Chalice development and deployments

I’ve been playing with AWS Chalice and rebuilding a bookmarking web app I had earlier witten in PHP Laravel. I wanted to learn serverless development and this looked liked the simplest route to get started using a known language Python. I also thrown in some LLM support, by using the free version of ChatGPT, as an assistent in learning the new environment.

Developing and running it locally was easy, there is a docker image available for having your own DynamoDB for a backend database and a simple install of Chalice. The hard part was when development was finished to get it running on the actual AWS infrastructure. It all looked fairly easy but then the errors start appearing. I’m documenting my findings here so others will find the working solution easier then I did.

First error I ran into is that because I develop on an M1 Mac, everything was based on the ARM architecture, and there is no feature yet in Chalice to deploy to the ARM AWS infra. It just defaults everything to the X86 infrasturcure. There is a feature request to handle this but it looks like development on Chalice has slowed down. Quick thinking was that my Mac supports X86 with Rosetta2 and I would just need to spin up an X86 Ubuntu VM to build the Chalice package. Next issue, Multipass does not support this yet. Luckily I found OrbStack where the architecture of your VM is selectable, downside is you can’t set the amount of CPU or memory per VM. It does support cloud-init, just like Multipass so my setup scripts are re-usable.

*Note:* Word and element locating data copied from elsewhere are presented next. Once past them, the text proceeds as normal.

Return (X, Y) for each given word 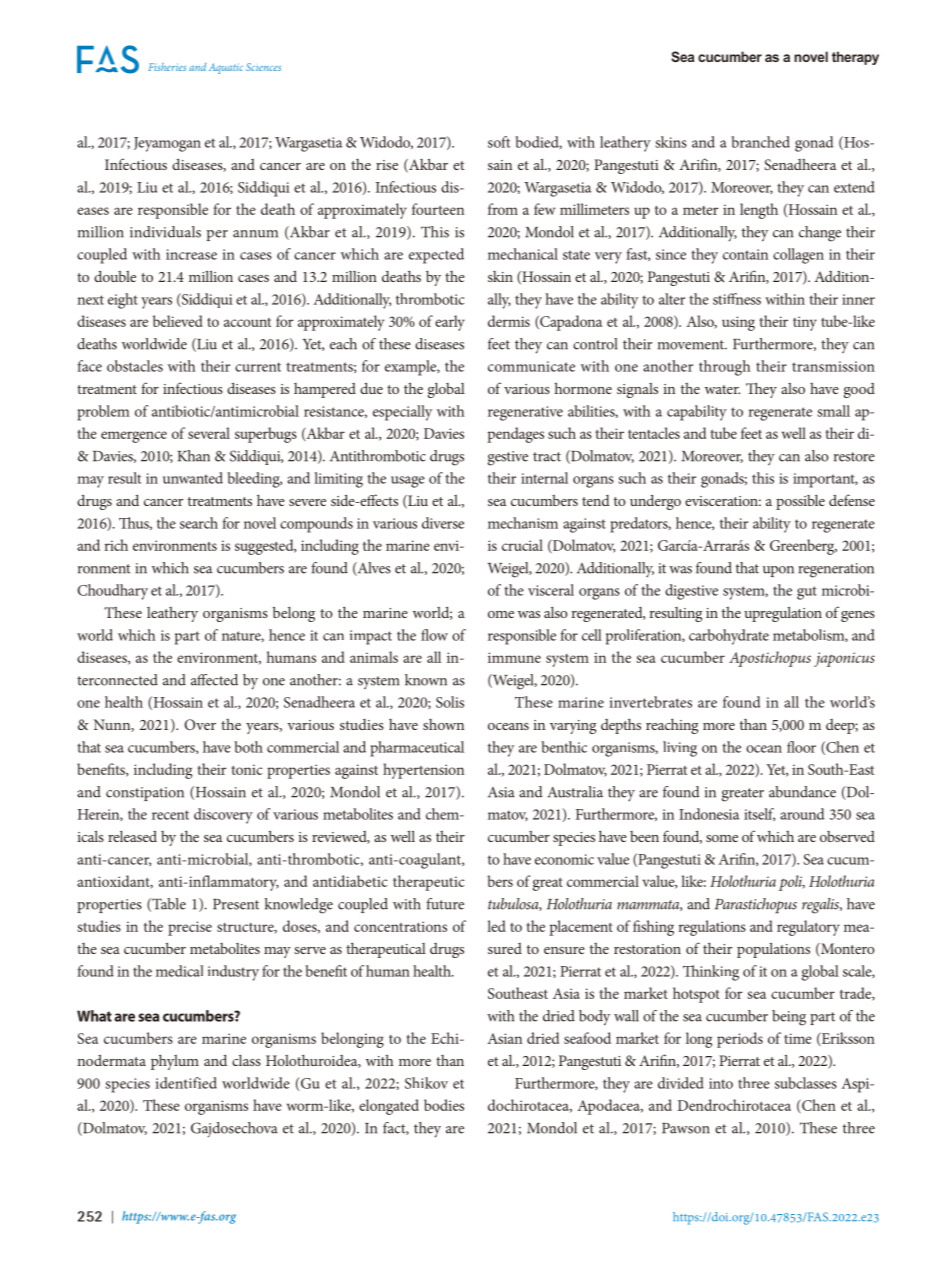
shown (443, 724)
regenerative (525, 413)
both (248, 747)
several (209, 433)
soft (499, 142)
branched (760, 142)
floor (801, 747)
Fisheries (167, 67)
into (721, 1083)
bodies (444, 1105)
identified (186, 1083)
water (722, 389)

Second error, permissioning. Chalice, by default, creates the roles it needs to execute the lambda functions. However it leaves out the access rights for the DynamoDB table I needed. ChatGPT went off the rails here by proposing several different suggestions, which followed after I responded that the solution didn’t work. First I had to include a policy.json in the root of the project, next solution was to include the policy in the config.json which also didn’t work. A classic search showed me this and this article which showed me how it is done. First in your config.json add "autogen_policy": false in the required stage and then create a policy-stage.json with the details in the .chalice directory. Later I found the official documentation which described the same solution.

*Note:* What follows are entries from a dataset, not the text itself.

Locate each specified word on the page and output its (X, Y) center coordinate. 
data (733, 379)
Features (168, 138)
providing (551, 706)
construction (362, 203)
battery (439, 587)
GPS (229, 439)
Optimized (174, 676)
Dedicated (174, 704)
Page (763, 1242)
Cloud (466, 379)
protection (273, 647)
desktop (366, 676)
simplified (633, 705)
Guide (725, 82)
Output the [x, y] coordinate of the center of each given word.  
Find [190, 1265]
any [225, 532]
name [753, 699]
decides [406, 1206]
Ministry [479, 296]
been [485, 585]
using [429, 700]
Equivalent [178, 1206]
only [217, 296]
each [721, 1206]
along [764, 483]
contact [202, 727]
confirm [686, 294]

A related problem was using different AWS Access Keys for each stage of development, so using different identities for dev, acceptance and production. Again ChatGPT gave different answers depending on the question but eventually found a solution that worked. You store your credentials in ~/.aws where you have two files: config for your region and credentials for your acces and secret key combo’s. For the credentials it is straightforward just use [stage] to define the applicable stage but for config it is different and you should use [profile stage]. See the following example for credentials:

[default]
aws_access_key_id = yourkey
aws_secret_access_key = yoursecret
[acceptance]
aws_access_key_id = yourkey
aws_secret_access_key = yoursecret

and this for config:

[default]
region = eu-west-1
[profile acceptance]
region = eu-west-1

Third and last error, packaging static files. As I’m using jinja templates to create the webpages in Python, they need to be included in the packaging for deployment. Again ChatGPT gave non-working solutions and the web had no definite answer as well. Some indicate using the vendor directory where you can store specific non standard python packages, other specify using the chalicelib directory .
The official documentation is not quite clear on the route. I’m currently using the vendor route but will try the chalicelib option as well.